Records for this exercise:
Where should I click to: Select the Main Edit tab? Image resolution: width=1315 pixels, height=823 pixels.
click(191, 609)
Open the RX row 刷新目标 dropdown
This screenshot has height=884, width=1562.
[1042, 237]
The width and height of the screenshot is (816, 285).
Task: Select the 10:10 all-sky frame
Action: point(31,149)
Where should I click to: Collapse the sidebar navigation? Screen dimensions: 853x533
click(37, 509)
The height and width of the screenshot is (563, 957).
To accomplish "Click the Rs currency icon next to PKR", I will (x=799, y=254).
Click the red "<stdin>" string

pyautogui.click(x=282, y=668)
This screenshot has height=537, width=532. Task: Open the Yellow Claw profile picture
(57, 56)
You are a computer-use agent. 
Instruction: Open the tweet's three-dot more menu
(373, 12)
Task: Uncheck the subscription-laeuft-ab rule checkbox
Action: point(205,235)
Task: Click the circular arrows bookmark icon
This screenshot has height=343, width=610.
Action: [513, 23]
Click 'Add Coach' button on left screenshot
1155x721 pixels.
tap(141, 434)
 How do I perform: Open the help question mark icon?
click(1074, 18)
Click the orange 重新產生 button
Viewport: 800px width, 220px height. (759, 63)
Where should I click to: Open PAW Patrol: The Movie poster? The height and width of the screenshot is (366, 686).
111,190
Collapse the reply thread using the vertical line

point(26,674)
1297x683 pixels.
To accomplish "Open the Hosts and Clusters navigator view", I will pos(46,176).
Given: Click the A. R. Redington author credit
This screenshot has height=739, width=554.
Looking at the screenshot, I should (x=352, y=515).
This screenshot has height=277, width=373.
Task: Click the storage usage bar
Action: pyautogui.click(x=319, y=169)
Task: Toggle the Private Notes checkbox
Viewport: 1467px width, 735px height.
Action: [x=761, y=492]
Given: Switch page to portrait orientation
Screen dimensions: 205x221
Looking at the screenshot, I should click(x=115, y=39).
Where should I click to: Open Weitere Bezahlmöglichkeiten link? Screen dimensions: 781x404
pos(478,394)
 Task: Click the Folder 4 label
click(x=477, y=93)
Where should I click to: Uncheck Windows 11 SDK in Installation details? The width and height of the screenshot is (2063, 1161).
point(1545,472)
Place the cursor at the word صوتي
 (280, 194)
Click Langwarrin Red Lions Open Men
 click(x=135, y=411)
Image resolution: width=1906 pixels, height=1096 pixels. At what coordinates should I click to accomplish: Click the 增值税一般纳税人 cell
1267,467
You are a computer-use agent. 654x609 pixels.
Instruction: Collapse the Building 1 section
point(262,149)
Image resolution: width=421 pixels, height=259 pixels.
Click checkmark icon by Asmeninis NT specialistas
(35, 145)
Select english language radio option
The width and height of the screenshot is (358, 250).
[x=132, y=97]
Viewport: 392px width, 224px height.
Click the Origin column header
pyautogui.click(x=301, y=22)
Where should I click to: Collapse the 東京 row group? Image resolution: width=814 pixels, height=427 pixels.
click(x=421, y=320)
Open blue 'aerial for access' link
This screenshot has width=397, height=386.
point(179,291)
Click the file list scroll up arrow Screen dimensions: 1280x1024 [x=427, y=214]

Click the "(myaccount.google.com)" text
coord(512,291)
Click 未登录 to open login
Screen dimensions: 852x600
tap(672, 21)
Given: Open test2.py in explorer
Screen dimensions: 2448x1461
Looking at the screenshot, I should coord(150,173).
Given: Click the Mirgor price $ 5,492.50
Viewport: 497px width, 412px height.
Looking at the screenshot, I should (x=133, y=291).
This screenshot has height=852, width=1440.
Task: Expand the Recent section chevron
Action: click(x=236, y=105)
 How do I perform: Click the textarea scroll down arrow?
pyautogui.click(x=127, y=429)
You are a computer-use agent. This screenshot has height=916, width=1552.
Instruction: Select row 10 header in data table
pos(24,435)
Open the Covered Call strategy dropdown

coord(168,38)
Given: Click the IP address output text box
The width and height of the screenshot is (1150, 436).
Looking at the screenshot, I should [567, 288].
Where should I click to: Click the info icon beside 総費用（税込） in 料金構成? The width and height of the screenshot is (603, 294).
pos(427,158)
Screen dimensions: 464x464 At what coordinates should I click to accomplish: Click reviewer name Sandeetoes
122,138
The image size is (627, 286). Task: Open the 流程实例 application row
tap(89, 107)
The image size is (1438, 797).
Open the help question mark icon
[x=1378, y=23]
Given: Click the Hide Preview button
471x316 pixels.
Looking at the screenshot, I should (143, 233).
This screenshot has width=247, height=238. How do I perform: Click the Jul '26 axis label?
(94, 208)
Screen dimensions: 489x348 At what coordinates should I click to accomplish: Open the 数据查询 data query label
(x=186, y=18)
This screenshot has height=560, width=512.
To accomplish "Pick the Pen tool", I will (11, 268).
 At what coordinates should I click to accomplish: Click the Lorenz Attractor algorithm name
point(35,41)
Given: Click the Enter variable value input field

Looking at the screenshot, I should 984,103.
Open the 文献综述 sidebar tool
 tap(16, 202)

Given instruction: Copy the data above line for line, with no changes to any character.

Finished exercise:
Where should I click to: Select the Main Edit tab? Image resolution: width=1315 pixels, height=823 pixels.
click(191, 609)
Open the RX row 刷新目标 dropdown
This screenshot has height=884, width=1562.
[1042, 237]
The width and height of the screenshot is (816, 285).
Task: Select the 10:10 all-sky frame
Action: point(31,149)
Where should I click to: Collapse the sidebar navigation? Screen dimensions: 853x533
click(37, 509)
The height and width of the screenshot is (563, 957).
To accomplish "Click the Rs currency icon next to PKR", I will (x=799, y=254).
Click the red "<stdin>" string

pyautogui.click(x=282, y=668)
This screenshot has height=537, width=532. Task: Open the Yellow Claw profile picture
(57, 56)
You are a computer-use agent. 
Instruction: Open the tweet's three-dot more menu
(373, 12)
Task: Uncheck the subscription-laeuft-ab rule checkbox
Action: point(205,235)
Task: Click the circular arrows bookmark icon
This screenshot has height=343, width=610.
Action: [513, 23]
Click 'Add Coach' button on left screenshot
1155x721 pixels.
tap(141, 434)
 How do I perform: Open the help question mark icon?
click(1074, 18)
Click the orange 重新產生 button
Viewport: 800px width, 220px height. (759, 63)
Where should I click to: Open PAW Patrol: The Movie poster? The height and width of the screenshot is (366, 686).
111,190
Collapse the reply thread using the vertical line

point(26,674)
1297x683 pixels.
To accomplish "Open the Hosts and Clusters navigator view", I will pos(46,176).
Given: Click the A. R. Redington author credit
This screenshot has height=739, width=554.
Looking at the screenshot, I should (x=352, y=515).
This screenshot has height=277, width=373.
Task: Click the storage usage bar
Action: pyautogui.click(x=319, y=169)
Task: Toggle the Private Notes checkbox
Viewport: 1467px width, 735px height.
Action: [x=761, y=492]
Given: Switch page to portrait orientation
Screen dimensions: 205x221
Looking at the screenshot, I should click(x=115, y=39).
Where should I click to: Open Weitere Bezahlmöglichkeiten link? Screen dimensions: 781x404
pos(478,394)
 Task: Click the Folder 4 label
click(x=477, y=93)
Where should I click to: Uncheck Windows 11 SDK in Installation details? The width and height of the screenshot is (2063, 1161).
point(1545,472)
Place the cursor at the word صوتي
 (280, 194)
Click Langwarrin Red Lions Open Men
 click(x=135, y=411)
Image resolution: width=1906 pixels, height=1096 pixels. At what coordinates should I click to accomplish: Click the 增值税一般纳税人 cell
1267,467
You are a computer-use agent. 654x609 pixels.
Instruction: Collapse the Building 1 section
point(262,149)
Image resolution: width=421 pixels, height=259 pixels.
Click checkmark icon by Asmeninis NT specialistas
(35, 145)
Select english language radio option
The width and height of the screenshot is (358, 250).
[x=132, y=97]
Viewport: 392px width, 224px height.
Click the Origin column header
pyautogui.click(x=301, y=22)
Where should I click to: Collapse the 東京 row group? Image resolution: width=814 pixels, height=427 pixels.
click(x=421, y=320)
Open blue 'aerial for access' link
This screenshot has width=397, height=386.
point(179,291)
Click the file list scroll up arrow Screen dimensions: 1280x1024 [x=427, y=214]

Click the "(myaccount.google.com)" text
coord(512,291)
Click 未登录 to open login
Screen dimensions: 852x600
tap(672, 21)
Given: Open test2.py in explorer
Screen dimensions: 2448x1461
Looking at the screenshot, I should coord(150,173).
Given: Click the Mirgor price $ 5,492.50
Viewport: 497px width, 412px height.
Looking at the screenshot, I should (x=133, y=291).
This screenshot has height=852, width=1440.
Task: Expand the Recent section chevron
Action: click(x=236, y=105)
 How do I perform: Click the textarea scroll down arrow?
pyautogui.click(x=127, y=429)
You are a computer-use agent. This screenshot has height=916, width=1552.
Instruction: Select row 10 header in data table
pos(24,435)
Open the Covered Call strategy dropdown

coord(168,38)
Given: Click the IP address output text box
The width and height of the screenshot is (1150, 436).
Looking at the screenshot, I should [567, 288].
Where should I click to: Click the info icon beside 総費用（税込） in 料金構成? The width and height of the screenshot is (603, 294).
pos(427,158)
Screen dimensions: 464x464 At what coordinates should I click to accomplish: Click reviewer name Sandeetoes
122,138
The image size is (627, 286). Task: Open the 流程实例 application row
tap(89, 107)
The image size is (1438, 797).
Open the help question mark icon
[x=1378, y=23]
Given: Click the Hide Preview button
471x316 pixels.
Looking at the screenshot, I should (143, 233).
This screenshot has width=247, height=238. How do I perform: Click the Jul '26 axis label?
(94, 208)
Screen dimensions: 489x348 At what coordinates should I click to accomplish: Open the 数据查询 data query label
(x=186, y=18)
This screenshot has height=560, width=512.
To accomplish "Pick the Pen tool", I will (11, 268).
 At what coordinates should I click to accomplish: Click the Lorenz Attractor algorithm name
point(35,41)
Given: Click the Enter variable value input field

Looking at the screenshot, I should 984,103.
Open the 文献综述 sidebar tool
 tap(16, 202)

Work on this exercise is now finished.